Dans son arrêt rendu le 4 mars 2003, la Chambre criminelle de la Cour de cassation souligne que la soumission d'un salarié à des conditions de travail indignes doit être assimilée à une pratique esclavagiste, lorsqu'elle tend à faire considérer le travailleur comme un prolongement d'une machine-outil (Cass. crim., 4 mars 2003, n° 02-82.194, F-P+F N° Lexbase : A4267A78, lire nos obs., "Quand le travail devient esclavage", Lexbase Hebdo n° 83 du 28 août 2003 - édition sociale N° Lexbase : N8530AA8). Les critères du travail indignes les plus souvent relevés par les juges portent sur les brimades, vexations, humiliations et injures. Ces situations infligées aux salariés vont au-delà de la pénibilité au travail, des conditions d'hygiène et de sécurité défaillantes, d'une durée du travail excessive, au-delà du harcèlement (stress, dépression...), au-delà de la faute inexcusable de l'employeur définie par le droit des accidents du travail.

Bref, lorsque la santé mentale des salariés est compromise parce que l'employeur n'est plus en état de comprendre que derrière le salarié, se profile l'homme et la personne humaine, le droit pénal prend alors toute la mesure de son efficacité dissuasive car, dans de tels cas extrêmes, la responsabilité pénale plus que civile de leurs auteurs a un sens et s'impose.
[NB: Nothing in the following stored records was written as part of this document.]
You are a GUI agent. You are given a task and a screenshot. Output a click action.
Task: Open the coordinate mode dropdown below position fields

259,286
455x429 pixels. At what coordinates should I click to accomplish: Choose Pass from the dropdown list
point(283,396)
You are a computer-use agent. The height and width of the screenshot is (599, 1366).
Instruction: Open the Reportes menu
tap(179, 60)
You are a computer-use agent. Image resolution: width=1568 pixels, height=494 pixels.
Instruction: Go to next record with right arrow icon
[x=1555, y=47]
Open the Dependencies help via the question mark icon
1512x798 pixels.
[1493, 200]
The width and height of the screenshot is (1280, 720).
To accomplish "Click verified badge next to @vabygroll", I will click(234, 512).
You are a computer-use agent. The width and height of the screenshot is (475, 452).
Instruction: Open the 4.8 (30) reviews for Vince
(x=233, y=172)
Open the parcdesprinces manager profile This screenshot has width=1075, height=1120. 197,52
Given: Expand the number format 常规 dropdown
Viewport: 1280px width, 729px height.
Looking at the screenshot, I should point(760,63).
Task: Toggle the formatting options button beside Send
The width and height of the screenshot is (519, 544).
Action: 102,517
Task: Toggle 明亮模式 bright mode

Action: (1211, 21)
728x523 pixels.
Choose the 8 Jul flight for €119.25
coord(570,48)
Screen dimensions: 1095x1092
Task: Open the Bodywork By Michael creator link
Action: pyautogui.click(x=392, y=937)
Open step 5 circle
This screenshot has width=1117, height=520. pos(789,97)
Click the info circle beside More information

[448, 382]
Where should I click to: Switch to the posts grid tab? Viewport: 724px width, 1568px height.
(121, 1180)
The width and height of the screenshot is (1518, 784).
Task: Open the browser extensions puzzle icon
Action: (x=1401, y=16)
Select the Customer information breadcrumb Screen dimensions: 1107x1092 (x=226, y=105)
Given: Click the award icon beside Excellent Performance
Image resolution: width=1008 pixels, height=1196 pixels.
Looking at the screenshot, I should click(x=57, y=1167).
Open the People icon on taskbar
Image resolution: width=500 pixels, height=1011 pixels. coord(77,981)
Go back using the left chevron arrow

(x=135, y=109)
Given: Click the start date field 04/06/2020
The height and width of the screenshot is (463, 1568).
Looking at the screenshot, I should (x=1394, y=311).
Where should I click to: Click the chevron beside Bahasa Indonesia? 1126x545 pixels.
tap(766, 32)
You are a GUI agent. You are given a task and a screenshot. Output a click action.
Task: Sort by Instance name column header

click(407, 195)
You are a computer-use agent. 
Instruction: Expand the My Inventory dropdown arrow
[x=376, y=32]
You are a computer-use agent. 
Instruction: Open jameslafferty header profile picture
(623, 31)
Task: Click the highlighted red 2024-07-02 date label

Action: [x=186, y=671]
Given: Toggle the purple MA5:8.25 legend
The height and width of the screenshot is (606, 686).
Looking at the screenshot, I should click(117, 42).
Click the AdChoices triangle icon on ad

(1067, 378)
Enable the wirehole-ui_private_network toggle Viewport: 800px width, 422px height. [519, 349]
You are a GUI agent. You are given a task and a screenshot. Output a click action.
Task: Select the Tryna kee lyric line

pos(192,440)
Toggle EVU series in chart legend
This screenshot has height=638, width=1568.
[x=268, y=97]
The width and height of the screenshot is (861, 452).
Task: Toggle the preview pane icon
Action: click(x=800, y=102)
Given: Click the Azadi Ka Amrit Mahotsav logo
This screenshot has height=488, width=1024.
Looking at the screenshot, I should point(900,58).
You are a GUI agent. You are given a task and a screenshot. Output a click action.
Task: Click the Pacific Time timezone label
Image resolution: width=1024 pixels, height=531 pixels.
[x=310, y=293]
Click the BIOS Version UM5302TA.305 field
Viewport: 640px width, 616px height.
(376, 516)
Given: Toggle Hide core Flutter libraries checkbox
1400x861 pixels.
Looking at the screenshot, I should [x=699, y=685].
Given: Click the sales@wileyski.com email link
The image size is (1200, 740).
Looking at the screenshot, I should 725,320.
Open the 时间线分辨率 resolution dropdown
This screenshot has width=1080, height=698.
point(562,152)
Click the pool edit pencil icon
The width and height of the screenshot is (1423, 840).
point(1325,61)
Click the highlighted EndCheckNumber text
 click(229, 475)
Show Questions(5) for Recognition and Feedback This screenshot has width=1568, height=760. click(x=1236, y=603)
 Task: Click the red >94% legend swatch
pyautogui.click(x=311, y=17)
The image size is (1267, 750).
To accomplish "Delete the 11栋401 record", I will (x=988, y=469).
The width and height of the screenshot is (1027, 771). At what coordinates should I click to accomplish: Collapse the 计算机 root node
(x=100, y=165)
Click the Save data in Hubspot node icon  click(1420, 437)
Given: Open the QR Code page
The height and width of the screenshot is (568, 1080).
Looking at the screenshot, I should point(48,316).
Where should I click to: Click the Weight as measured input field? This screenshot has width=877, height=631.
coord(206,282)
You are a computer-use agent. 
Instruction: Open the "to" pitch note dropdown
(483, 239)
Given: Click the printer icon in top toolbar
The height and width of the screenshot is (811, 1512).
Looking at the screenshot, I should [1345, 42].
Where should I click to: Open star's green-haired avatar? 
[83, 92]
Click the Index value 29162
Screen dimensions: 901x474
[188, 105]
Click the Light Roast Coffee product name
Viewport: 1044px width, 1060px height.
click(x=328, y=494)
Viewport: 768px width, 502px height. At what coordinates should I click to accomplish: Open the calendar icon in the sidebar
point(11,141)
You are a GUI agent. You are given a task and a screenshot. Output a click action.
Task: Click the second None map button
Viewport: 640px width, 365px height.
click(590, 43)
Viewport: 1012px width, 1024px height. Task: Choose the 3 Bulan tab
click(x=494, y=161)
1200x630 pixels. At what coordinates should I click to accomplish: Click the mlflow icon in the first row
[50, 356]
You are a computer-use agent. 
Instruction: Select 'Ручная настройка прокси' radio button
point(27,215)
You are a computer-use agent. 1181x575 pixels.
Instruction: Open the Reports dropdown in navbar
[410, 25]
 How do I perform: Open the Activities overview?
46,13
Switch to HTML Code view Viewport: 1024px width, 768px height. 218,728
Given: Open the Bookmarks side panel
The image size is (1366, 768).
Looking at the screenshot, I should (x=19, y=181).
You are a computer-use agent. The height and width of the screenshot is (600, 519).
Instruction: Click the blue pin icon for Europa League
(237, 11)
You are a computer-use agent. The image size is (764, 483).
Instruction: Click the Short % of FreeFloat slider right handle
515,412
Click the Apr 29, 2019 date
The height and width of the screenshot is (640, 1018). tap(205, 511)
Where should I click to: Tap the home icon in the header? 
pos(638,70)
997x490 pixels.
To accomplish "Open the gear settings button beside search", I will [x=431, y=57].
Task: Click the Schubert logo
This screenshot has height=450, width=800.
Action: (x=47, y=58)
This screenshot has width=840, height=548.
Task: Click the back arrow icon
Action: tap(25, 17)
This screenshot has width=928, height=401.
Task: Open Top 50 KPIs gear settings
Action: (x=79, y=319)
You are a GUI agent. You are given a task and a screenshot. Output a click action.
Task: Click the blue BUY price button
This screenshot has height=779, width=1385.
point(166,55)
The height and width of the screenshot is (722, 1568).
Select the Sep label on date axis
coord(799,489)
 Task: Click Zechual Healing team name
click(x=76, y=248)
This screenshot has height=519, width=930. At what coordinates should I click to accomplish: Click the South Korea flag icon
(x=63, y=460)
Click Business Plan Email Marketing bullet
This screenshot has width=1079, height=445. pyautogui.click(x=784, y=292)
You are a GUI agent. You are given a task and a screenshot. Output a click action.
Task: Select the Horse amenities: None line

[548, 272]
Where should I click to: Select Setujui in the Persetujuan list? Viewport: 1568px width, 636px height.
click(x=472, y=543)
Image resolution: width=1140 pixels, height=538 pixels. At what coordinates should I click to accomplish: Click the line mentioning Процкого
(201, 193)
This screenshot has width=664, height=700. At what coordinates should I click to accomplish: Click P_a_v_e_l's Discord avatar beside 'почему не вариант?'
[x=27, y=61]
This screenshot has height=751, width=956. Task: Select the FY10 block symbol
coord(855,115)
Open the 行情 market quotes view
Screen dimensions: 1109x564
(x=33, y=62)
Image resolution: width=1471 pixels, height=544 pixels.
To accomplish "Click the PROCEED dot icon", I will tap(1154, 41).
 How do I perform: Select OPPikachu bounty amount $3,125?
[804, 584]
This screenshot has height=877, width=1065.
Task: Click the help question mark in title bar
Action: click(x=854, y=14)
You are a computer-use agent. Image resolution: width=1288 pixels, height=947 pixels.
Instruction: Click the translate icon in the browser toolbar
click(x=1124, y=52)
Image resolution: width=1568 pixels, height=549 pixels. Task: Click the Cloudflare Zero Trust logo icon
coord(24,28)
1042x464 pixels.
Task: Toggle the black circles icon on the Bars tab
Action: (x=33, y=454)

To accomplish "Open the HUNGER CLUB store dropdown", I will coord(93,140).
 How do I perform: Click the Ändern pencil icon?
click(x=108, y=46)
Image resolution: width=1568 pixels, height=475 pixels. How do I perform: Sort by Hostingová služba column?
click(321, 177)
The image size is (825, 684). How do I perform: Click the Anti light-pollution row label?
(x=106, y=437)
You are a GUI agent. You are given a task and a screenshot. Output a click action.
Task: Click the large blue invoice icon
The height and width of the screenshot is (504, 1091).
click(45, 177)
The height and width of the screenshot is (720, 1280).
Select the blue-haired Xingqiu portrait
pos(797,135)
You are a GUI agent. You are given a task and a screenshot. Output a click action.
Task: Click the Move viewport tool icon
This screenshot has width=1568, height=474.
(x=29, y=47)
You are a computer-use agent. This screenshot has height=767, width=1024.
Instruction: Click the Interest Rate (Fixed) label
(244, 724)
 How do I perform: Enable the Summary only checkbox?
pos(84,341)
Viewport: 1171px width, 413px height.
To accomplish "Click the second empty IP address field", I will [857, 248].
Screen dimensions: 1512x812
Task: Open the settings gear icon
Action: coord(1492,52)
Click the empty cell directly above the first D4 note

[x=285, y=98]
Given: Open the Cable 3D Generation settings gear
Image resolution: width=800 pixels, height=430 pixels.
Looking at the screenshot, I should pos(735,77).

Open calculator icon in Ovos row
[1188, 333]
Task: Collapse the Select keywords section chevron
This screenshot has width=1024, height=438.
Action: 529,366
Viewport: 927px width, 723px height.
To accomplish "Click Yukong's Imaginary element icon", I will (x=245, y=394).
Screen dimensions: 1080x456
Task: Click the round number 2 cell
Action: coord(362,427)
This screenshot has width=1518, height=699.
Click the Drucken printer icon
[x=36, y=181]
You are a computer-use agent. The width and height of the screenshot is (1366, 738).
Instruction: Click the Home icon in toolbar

Au final, le Conseil économique et social (rapport précité n° 2004-10) suggère un certain nombre d'avancées, conclusion partagée par l'auteur : renforcer le rôle des acteurs au sein de l'entreprise et mieux les former, sensibiliser les délégués syndicaux et les élus du personnel, optimiser et déployer les moyens des CHSCT, mobiliser les membres des comités d'entreprise, soutenir l'engagement des organisations syndicales de salariés.

Christophe Willmann
Professeur à l'Université de Haute Alsace


(1) AS Universitaire Nantes : 4ème aux 400 mètres homme série 2, Meeting National de Castres ; qualifiés au 13 février 2003 pour les France Elite 2003 pour les 400 mètres hommes ; champion de France, Athlétisme indoor 2003/04 ; 4x100 mètres relais, arrivé 4ème aux championnats d'Europe, en 1999 ; championnat du monde, 4x100 mètres relais, arrivé 3ème, en 1997 ; 3ème au 400 mètres, championnats de France Elite, en salle, 2002...

(2) E. Bressol, Organisations du travail et nouveaux risques pour la santé des salariés, Rapport du Conseil économique et sociale, publié in extenso sur le site internet du CES ; S. Hamon-Cholet et C. Rougerie, La charge mentale au travail : des enjeux complexes pour les salariés, Economie et statistique n° 339-340, 2000 - 9/10, p. 243, accessible sur le site internet de l'Insee.

(3) Cour d'appel de Versailles, 20 novembre 2001, RG 2001/00366, inédit.